Extended UI benefits cannot be the whole of our policy response to the ongoing weakness of the labor market. Many workers displaced in the downturn have outlasted even the maximum benefit extensions, and will need other forms of support to allow them to survive. And UI extensions alone will not provide enough of a fiscal boost to support a robust recovery. But the fact that this one tool will not finish the job cannot justify not starting. And the evidence that has accumulated during the Great Recession and the subsequent tepid recovery demonstrates that Unemployment Insurance is a useful and important tool, and that the recovery would have been even weaker and slower without it.
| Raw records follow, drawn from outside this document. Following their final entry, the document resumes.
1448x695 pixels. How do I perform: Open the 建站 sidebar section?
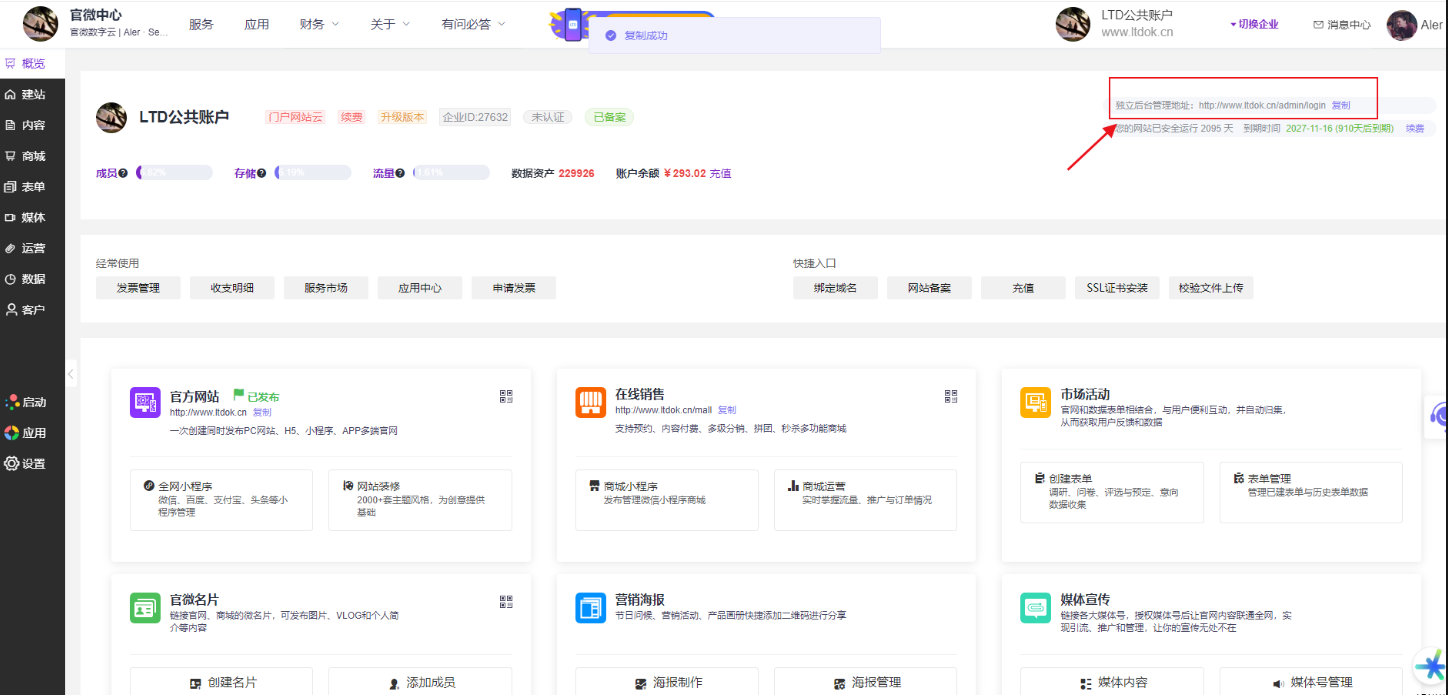26,94
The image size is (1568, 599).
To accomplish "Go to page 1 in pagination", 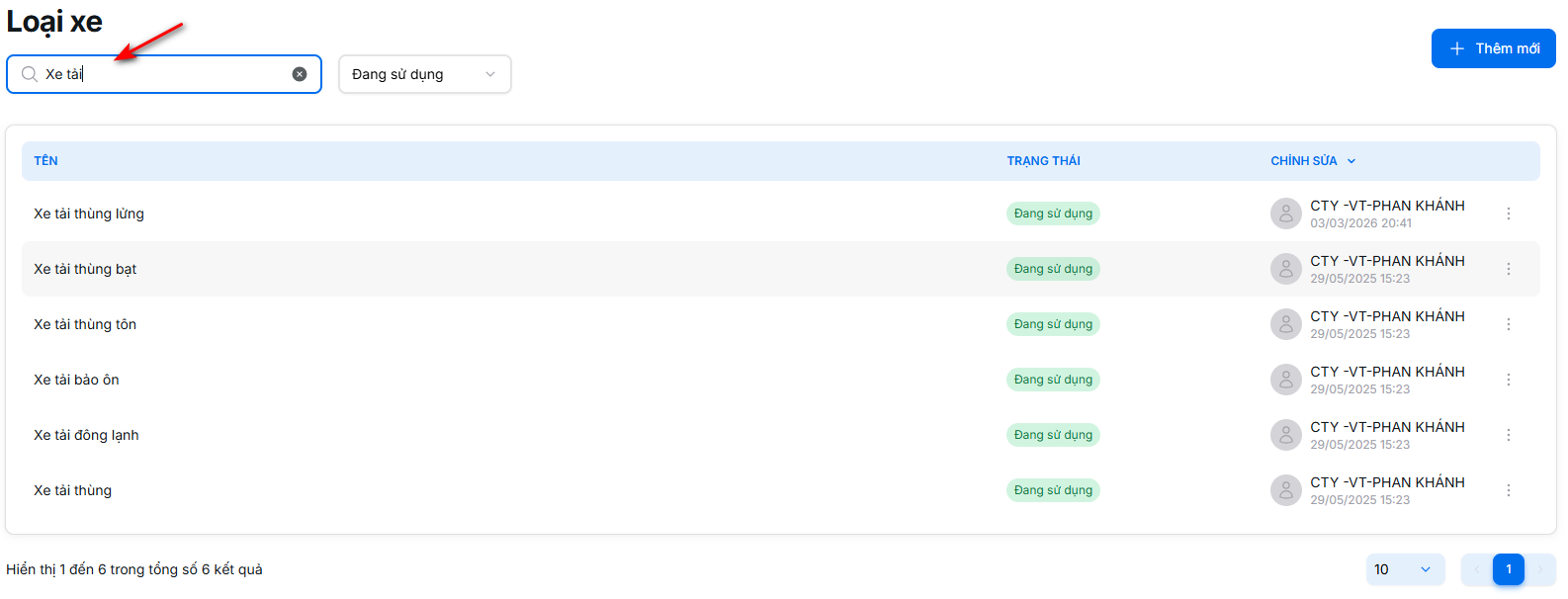I will coord(1508,569).
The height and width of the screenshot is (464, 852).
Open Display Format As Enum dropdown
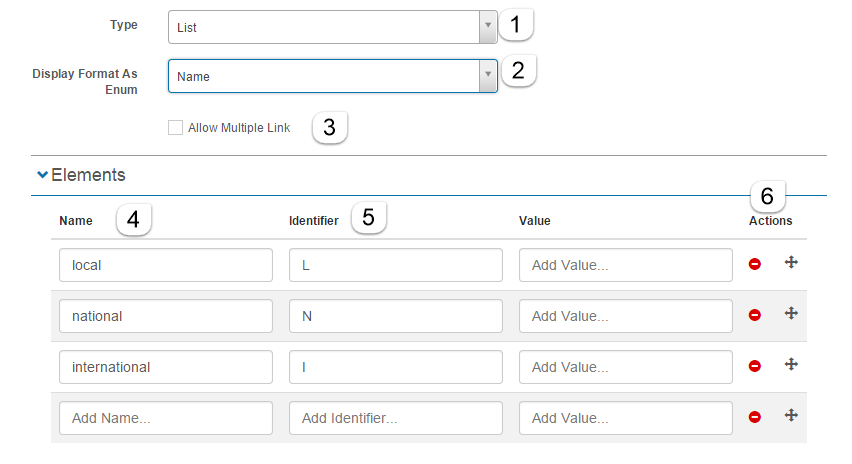pyautogui.click(x=332, y=76)
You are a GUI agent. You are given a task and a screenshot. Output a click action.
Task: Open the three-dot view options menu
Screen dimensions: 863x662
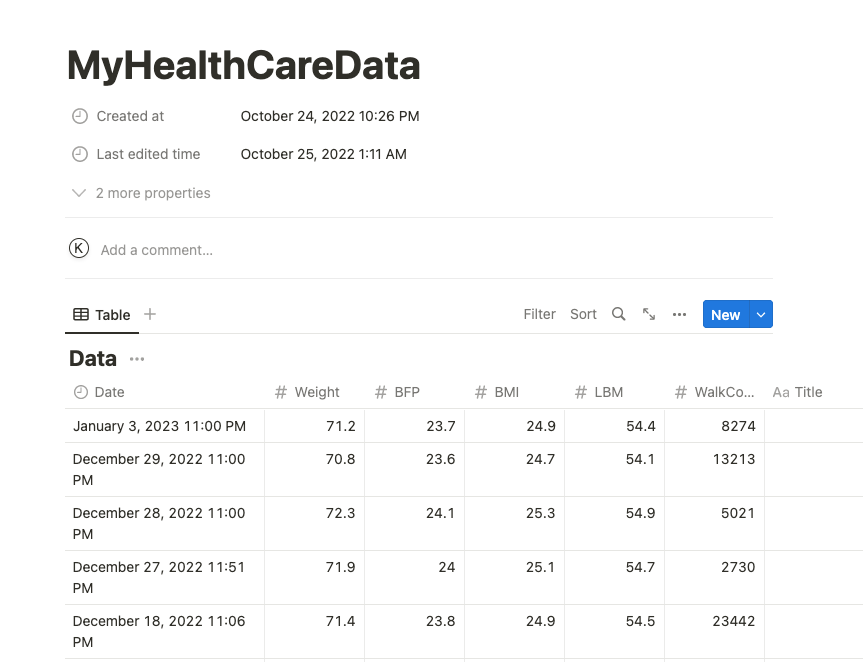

Jesse Rothstein is associate professor of public policy and economics at the University of California, Berkeley. He joined the Berkeley faculty in 2009. He spent the 2009-10 academic year in public service, first as Senior Economist at the U.S. Council of Economic Advisers and then as Chief Economist at the U.S. Department of Labor. Earlier, he was assistant professor of economics and public affairs at Princeton University. He received his Ph.D. in economics from UC Berkeley in 2003. 

Endnotes

[1] A person-year represents one person employed for one year. I calculate this as the increase in the number of person-years of unemployment from what would have obtained had the unemployment rate remained at its November 2007 level of 4.7%. This assumes that the weakness of the labor market was not responsible for the sharp decline in the labor force participation rate, so is a substantial underestimate.

[2] See Jacobson, Louis S., Robert J. LaLonde, and Daniel G. Sullivan. “Earnings losses of displaced workers.” The American Economic Review (1993): 685-709; von Wachter, Till M., Jae Song, and Joyce Manchester. “Long-Term Earnings Losses due to Job Separation During the 1982 Recession: An Analysis Using Longitudinal Administrative Data from 1974 to 2004.” Working paper (2009).

[3] See Oreopoulos, Philip, Till von Wachter, and Andrew Heisz. “The short-and long-term career effects of graduating in a recession.” American Economic Journal: Applied Economics 4.1 (2012): 1-29; Oyer, Paul. “The making of an investment banker: Stock market shocks, career choice, and lifetime income.” The Journal of Finance 63.6 (2008): 2601-2628; Kahn, Lisa B. “The long-term labor market consequences of graduating from college in a bad economy.” Labour Economics 17.2 (2010): 303-316.

[4] Barro, Robert.  “The Folly of Subsidizing Unemployment,” Wall Street Journal, August 30, 2010. http://online.wsj.com/news/articles/SB10001424052748703959704575454431457720188. See also, Hagedorn, Marcus, Fatih Karahan, Iourii Manovskii, and Kurt Mitman, “Unemployment Benefits and Unemployment in the Great Recession: The Role of Macro Effects.” National Bureau of Economic Research working paper 19499, 2013.

[5] Rothstein, Jesse. “Unemployment insurance and job search in the Great Recession.” Brookings Papers on Economic Activity Fall (2011): 143-213; and Farber, Henry S., and Robert G. Valletta. Do extended unemployment benefits lengthen unemployment spells? Evidence from recent cycles in the US labor market. Working paper no. W19048, National Bureau of Economic Research (2013).

[6] See DeLong, J. Bradford, and Lawrence H. Summers. “Fiscal Policy in a Depressed Economy.” Brookings Papers on Economic Activity (2012): 233-297.

[7] Rothstein (2011); Farber and Valletta (2013).

[8] Rothstein, Jesse, and Robert G. Valletta. Scraping by: Income and program participation after the loss of extended unemployment benefits. Federal Reserve Bank of San Francisco working paper no. 2014-6 (2014).